- **Text section**
________________
I suspect most men think primping is just out of vanity. To me, it has nothing to do with looks. Mostly, it’s mental preparation for presenting ourselves in the best possible light; being fun and attractive while still staying spiritually grounded.

When I get ready, especially before a first date, I spend a lot of time in prayer, silencing the Relationship X Ray Machine, who is not invited. I also spend some time asking for divine guidance in my words and actions.

The Bachelor’s Molly Mesnick On First-Date Makeovers

 But even if men think women who spend too much time getting ready are doing so out of vanity, they need to think twice about that.Men, this woman is getting ready to spend time with you. If you’ve ever transmitted the message that you want her to look her best, stop complaining about the time it takes. A compliment, instead, would be far more helpful. 

 

3. Pushing to meet the family too soon. I’ve learned the hard way about this one, and now, I’m in complete agreement with guys about it. When I was younger, I’d drag him to meet my family after just a few weeks. Not only did it put pressure on him, but it gave my family a lot of grief. They were all set in their minds that this was a potential mate, only to get the news a few weeks later that it didn’t work out. This is unfair to everyone involved. Don’t put your date or your family through the rigamarole of meeting until your relationship is on terra firma. Trust me on this – everyone will be much happier. 

 

4. Getting fussy about diets. This goes both ways: women complaining about what their boyfriends eat and women who are on diets themselves. Just about every guy I know, friends or otherwise, cannot stand a fussy eater. I am with them on this one, but I do think there’s one caveat to mention: If a man wants his girlfriend to maintain a slender figure, he should not complain about her constrictive eating habits. It’s beyond unfair to state a preference for thin women and expect them to scarf down hot dogs and beer at every cook-out or complain that they eat nothing but salad.

As far as the other typical girlfriend thing, women complaining about what their men eat: Unless their men demand they cook it, women need to remain quiet. This goes back to wanting to change him. If all he has in his refrigerator is condiments and beer, bring your tofu salad when you go to his house. Let him eat what he wants, even if it’s cereal for dinner. Don’t invite him out for Thai food if he’s a meat and potatoes man. 

 

5. Making him go places no man should go. Let’s take shopping. I am with the guys on this one, but that’s because I am not a shopper. But even if you were born to shop and the mall is your favorite place to be, why would you want to drag someone along who doesn’t want to be there? Ladies, limit the shopping trips for times with your girlfriends. Or perhaps the two of you could come to a compromise about it: She can shoe shop while he checks out power tools.
________________
- **Data provided**
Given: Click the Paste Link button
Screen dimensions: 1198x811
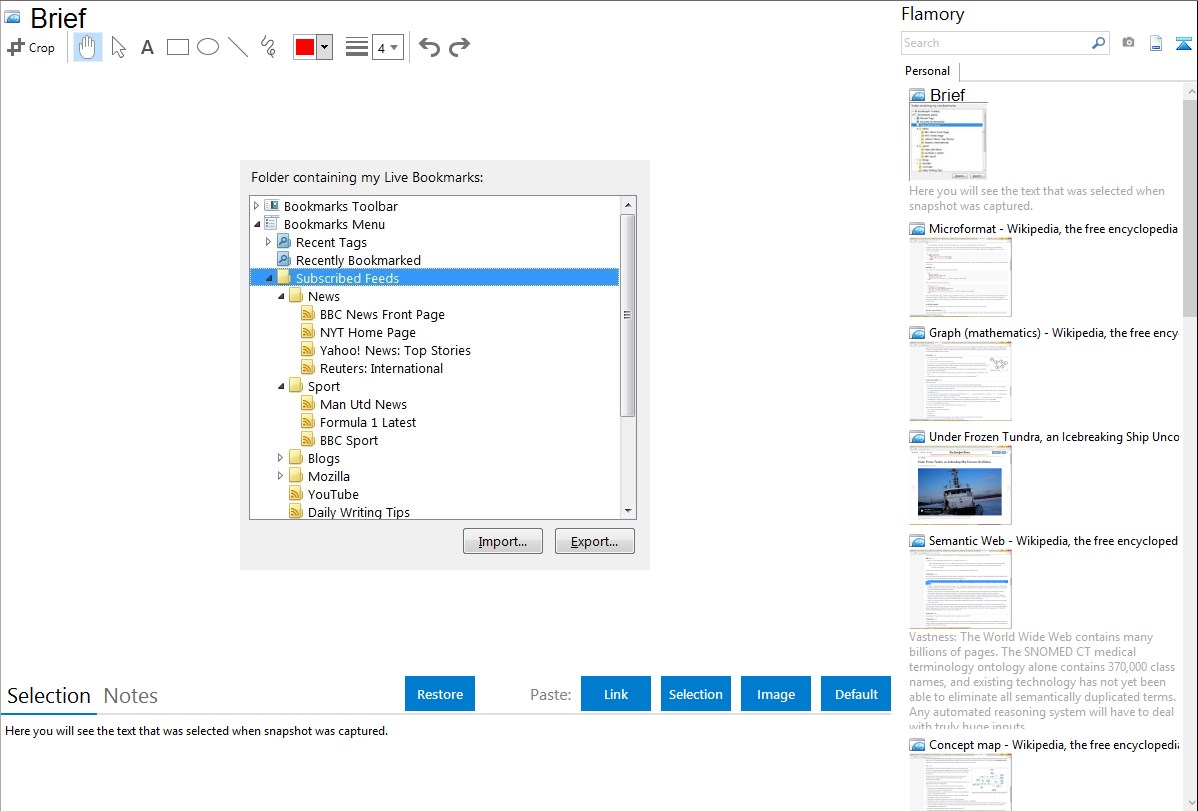Looking at the screenshot, I should (616, 694).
________________
- **Exercise set**
A - According to the dating advice text, what should a woman bring when visiting a man whose refrigerator holds only condiments and beer?
B - Carry on writing the dating advice text, starting right after its last sentence.

- **Outputs in order**
A - Her tofu salad.

B -
Another place men do not want to be dragged to is cultural events, particularly the ‘un-manly’ ones – musical theater, for instance. I’m also in agreement with this. I’d be downright miserable at a baseball game; why would I want to make my guy miserable at the ballet? I live in the cultural capital of the country; I could go to some event every day. But I’m smart enough to figure out who I can take with me, and it isn’t my boyfriend.

I’d never even ask him. 

But the other part of this has to do with the relationship I’m in: We like to do the same things, for the most part. Last week, we went to a figure drawing class at the Art Student’s League. Upon leaving, he leaned over and kissed me on the cheek.

“I’m so lucky,” he said, smiling. “Most girls would never want to do this with me.”

I thought to myself, I’m also pretty lucky that I don’t do one of the things on this list; but if I did, I’d really re-think that.

Is a solid relationship with a great partner really worth all the anguish over a pair of pumps or the occasional hot dog? I think both men and women need to examine the demands they make of each other and, in the process, examine themselves. 






14 Comments

  1. Excellent article! I agree, some women (and men) spend too much time trying to “fix” the other, or press them into a mold they’ve created in their own minds. While it is important to set standards and avoid controlling behavior, the mistakes you’ve listed above are a great reminder: That ain’t love – that’s codependency!

  2. If you can’t Accept a person you are dating/considering dating for who they and what they are NOW….then move on…Life is to short!! God has his plan for you…

  3. If you feel a need to “fix” a partner, you’re not with the right person. Little things can be “tweaked” with helpful, constructive suggestions by both partners, but overall change is not unrealistic and unkind. We’re all individuals, we are who we are.

  4. The thing about the mall and the ballet are just plain ridiculous to be honest. I myself love to go to the ballet, opera, museum, and while I dont like to shop for clothes(prefer bookshoping instead), I would gladly go with her if I had a partner of course and have a nice conversation while she tries out for new clothes. Of course I would hear her out while sitting outside reading a good book. No eavesdroping in my book. Total respect ;0) haha. Regarding the fridge that is so stereotypical. I have it loaded with salads, organic yogurt, fruit and all that. This article makes us guys look like creatures from the stone age. We are in the 21st century people wake up please!!!

    • Well said, Carlos!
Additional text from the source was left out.